🤖 AI Summary
Personalized HRTFs are difficult to deploy at scale due to the complexity of measurement, and existing upsampling methods suffer from insufficient long-range spatial consistency and auditory realism at high magnification factors. This paper proposes a Transformer-based HRTF upsampling framework operating in the spherical harmonic (SH) domain. It introduces a spatially aware attention mechanism and a neighborhood discrepancy loss to explicitly model long-range correlations on the spherical manifold. The method jointly optimizes SH-domain representation, perceptual localization constraints, and spectral distortion metrics. Experiments demonstrate that our approach significantly outperforms state-of-the-art methods in both objective spectral fidelity (e.g., SNR, PESQ) and subjective sound localization accuracy—particularly under high upsampling factors (≥8×), where it preserves superior spatial continuity and reconstruction fidelity.
📝 Abstract
Personalized Head-Related Transfer Functions (HRTFs) are starting to be introduced in many commercial immersive audio applications and are crucial for realistic spatial audio rendering.

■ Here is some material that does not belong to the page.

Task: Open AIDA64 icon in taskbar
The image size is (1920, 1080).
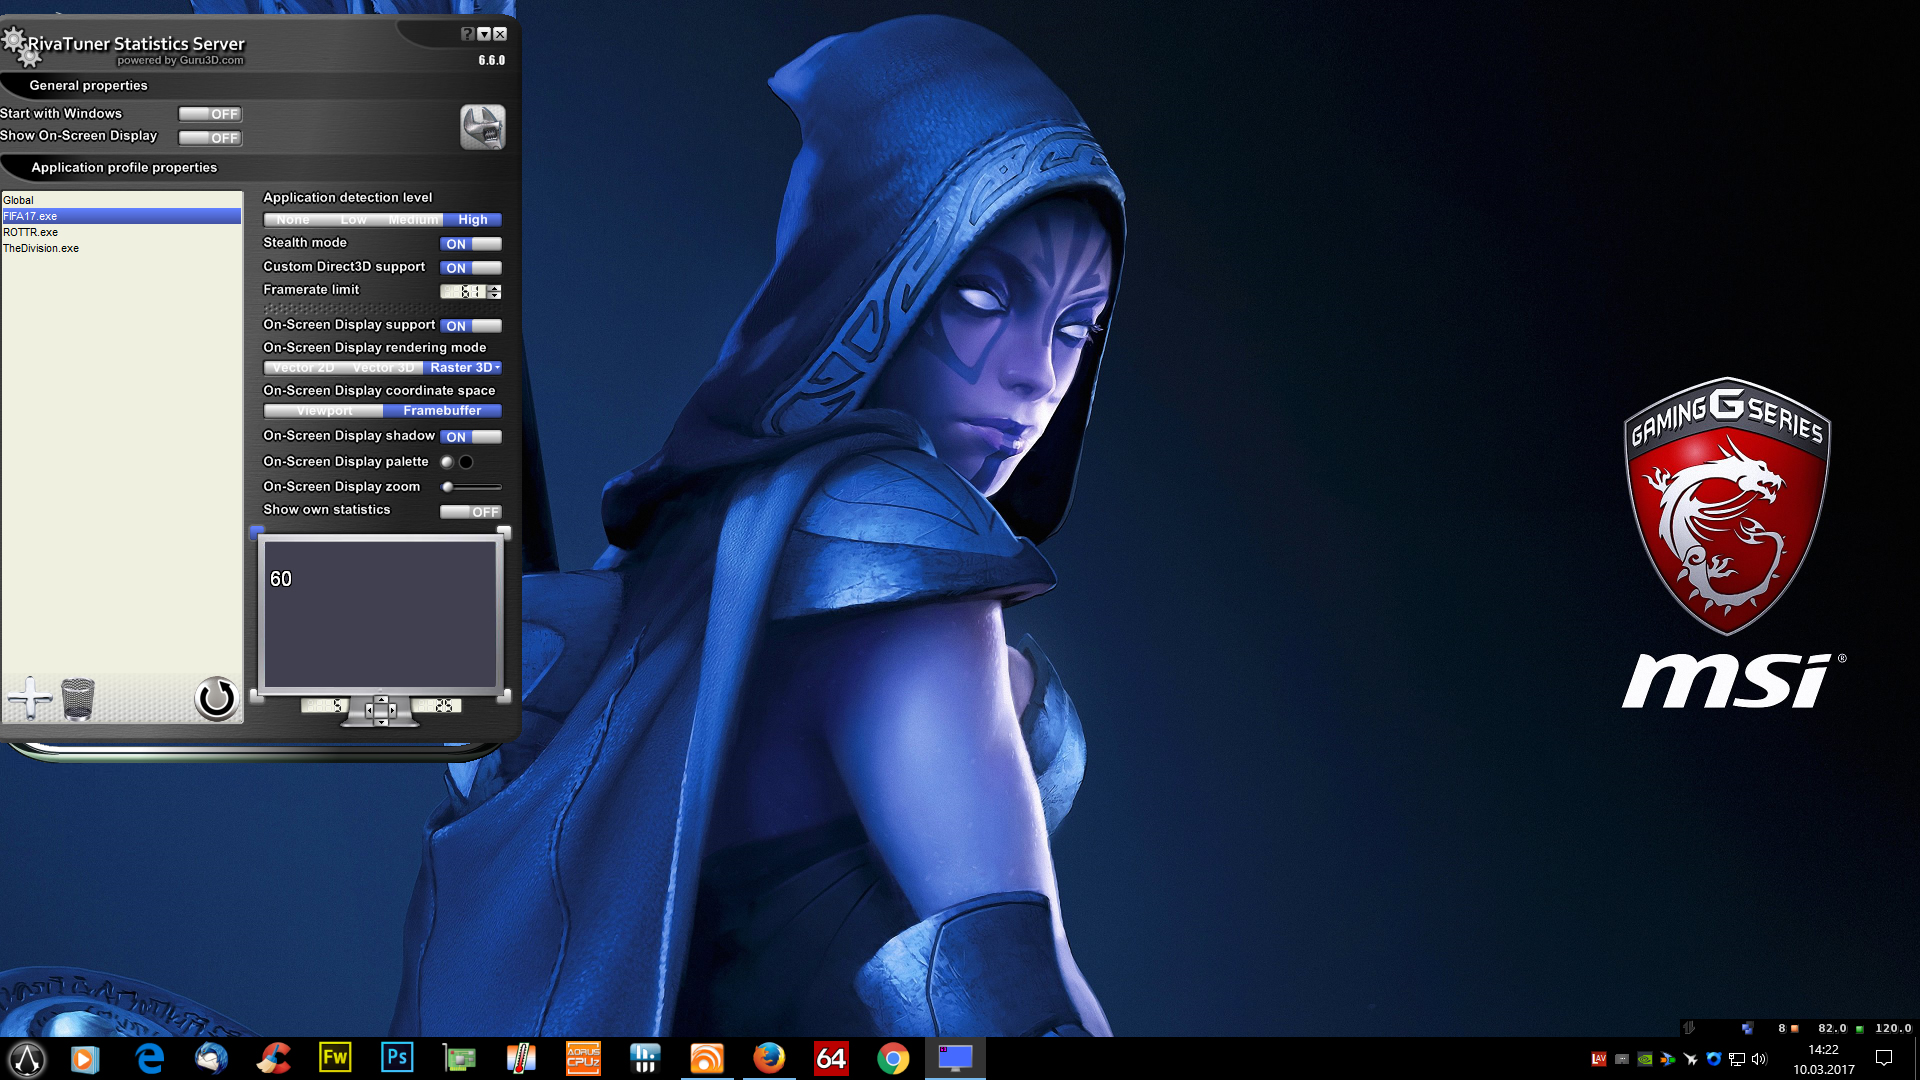Action: point(831,1058)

However, one of the main hesitations regarding their introduction is that creating personalized HRTFs is impractical at scale due to the complexities of the HRTF measurement process. To mitigate this drawback, HRTF spatial upsampling has been proposed with the aim of reducing measurements required. While prior work has seen success with different machine learning (ML) approaches, these models often struggle with long-range spatial consistency and generalization at high upsampling factors. In this paper, we propose a novel transformer-based architecture for HRTF upsampling, leveraging the attention mechanism to better capture spatial correlations across the HRTF sphere. Working in the spherical harmonic (SH) domain, our model learns to reconstruct high-resolution HRTFs from sparse input measurements with significantly improved accuracy. To enhance spatial coherence, we introduce a neighbor dissimilarity loss that promotes magnitude smoothness, yielding more realistic upsampling. We evaluate our method using both perceptual localization models and objective spectral distortion metrics. Experiments show that our model surpasses leading methods by a substantial margin in generating realistic, high-fidelity HRTFs.